Were you deluged in your daily FB feeds about the bushfires in December and January? I was. These frequent posts dominated my feed, views and stories about the existential threats to life, the smoke generated, the physical and psychological absence of the Prime Minister and the fears about these fires being part of the “new normal”. Many of these posts were conveying or triggering ‘negative’ (but natural) emotions such as anger, sadness, frustration, despair and hatred. These responses were raw, a collective outpouring at being witness to the carnage.

A little way into the barrage of negativity and I wasn’t so much feeling these negative emotions but, along with deep sadness for the loss of life, a sense of resigned cynicism towards most politicians, death dealing corporates and the compliant, disconnected populace. While the headlines and focus were on the human drama, canopy fires and escaping koalas, the backstory soon became dominant – the various Coalition leaders weakness in refusing to acknowledge and accept their role in the climate change induced drought and subsequent fires.

In my previous life incarnation as an environmental planner and activist, I witnessed for a long, long time the inaction, the lack of care, the denial, the dismissal of environmental concerns. I have to admit these days I feel old and worn out by 30 years of watching politicians and corporate executives, as well as a big section of the populace de-value the natural world which they are so utterly dependent upon. I have oscillated between grief and numbness for quite some years by the constancy of my frustrations from witnessing this collective stupidity.

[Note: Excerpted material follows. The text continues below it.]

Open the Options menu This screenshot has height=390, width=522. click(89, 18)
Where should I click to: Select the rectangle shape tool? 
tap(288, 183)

To maintain some perspective I tend to skim the title of most of these posts in order to not go down that particular rabbit-hole of overwhelming frustration, powerlessness and so forth. It’s just not healthy or a productive use of my limited energies and attentional span. There is a fine line between maintaining awareness of major environmental issues and a retreat into wilful ignorance or psychological numbness. Most times I balance the two by skimming, observing my felt responses and then letting them go, sometimes its an emptying process, other times its numbing.

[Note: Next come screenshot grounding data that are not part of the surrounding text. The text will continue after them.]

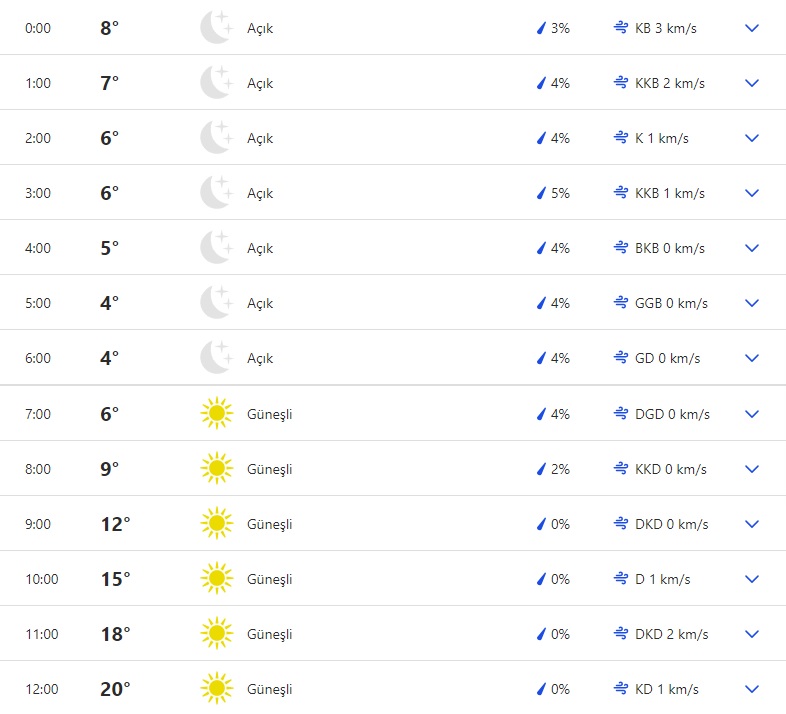Viewport: 786px width, 714px height.
Task: Click the 20° temperature at 12:00
Action: tap(115, 689)
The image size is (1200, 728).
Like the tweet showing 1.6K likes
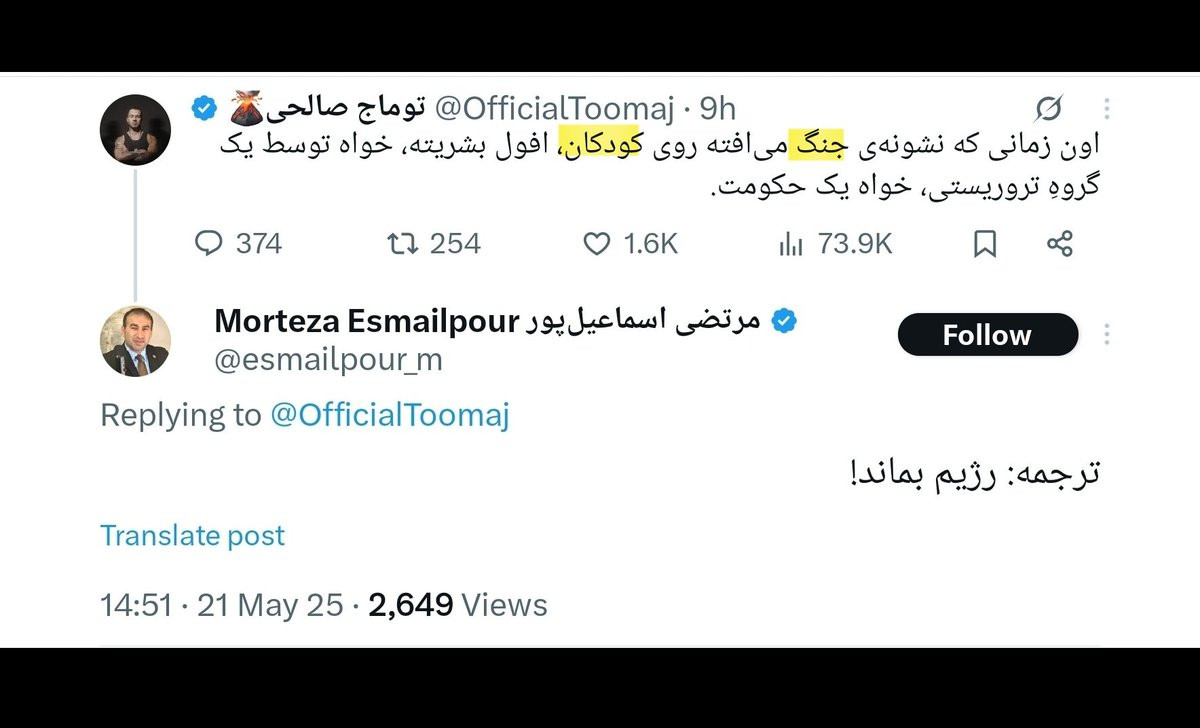596,243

I have recently read several shared posts of articles about eco-grief, that is an enduring sadness of loss of wildlife and forests and the destruction of our natural world. This got me thinking about whether deepening nature connection such as during NatureConnect sessions is a useful strategy for dealing with this tension: between remaining environmentally aware and active yet not becoming psychologically numbed or myopic due to overwhelm.

Deep nature connection means different things for different people, at different times. It can be an escapist exercise for those needing a reprieve from daily life, it can be an exercise in sacred relating to heal one’s overwhelmed head and heart, it can be a desire to overcome our species loneliness, the sense of separation from Earth and its life. There is a perspective that perhaps if nature is being destroyed or diminished by humans then perhaps it is best not to get too close to it, or let alone emotionally connect to it lest the emotions associated with loss, death and extinction overwhelm one’s capacity to cope.

Could maintaining close connection with nature increase an individual’s sensitivity to stories and/or experiences of environment degradation or climate change, thereby evoking more frequent or intense dark emotions and feelings? Could this then lead to mental health issues? For some people, I think so especially if they are particular eco-sensitives or predisposed towards anxiety or depression. Deepening the sense of connectedness to natural spaces has the potential danger of increasing eco-grief for these individuals and perhaps in some people increase the risk of deeper anxiety or depression.

There are times after a NatureConnect session in which I’ve felt emotionally and spiritually intimate and later read, for example about the decimation of koalas in our forests and Kangaroo Island and felt tearful, powerlessly grieved. Grief, loss and fear highlights the fragility and vulnerability of what it is to be a mortal human susceptible to the vagaries of a complex world.  Eco-grief arises from this sense of fragility or vulnerability, from being emotionally open to the loss of life and life’s fecundity, to the suffering of the wild. I am consciously vulnerable in being open to this difficult emotion but in its expression, its release lies the balm for a heavy heart, just as deep connection is the balm for fear and doubt.

 If I am to prioritise acknowledging my own fragility and vulnerability, then I need to remain on the one hand able to be engaged in heart and mind susceptible to dark emotions while being willing to discern what I need to attend to. Connection is a two-way street of opening me up to the possibility of joy and suffering as well as allowing me to acknowledge my psychological vulnerability. It is this acknowledgement and acceptance that allows me to accept and deal with the pain of the Earth while remaining rooted in Nature’s healing, stabilising embrace.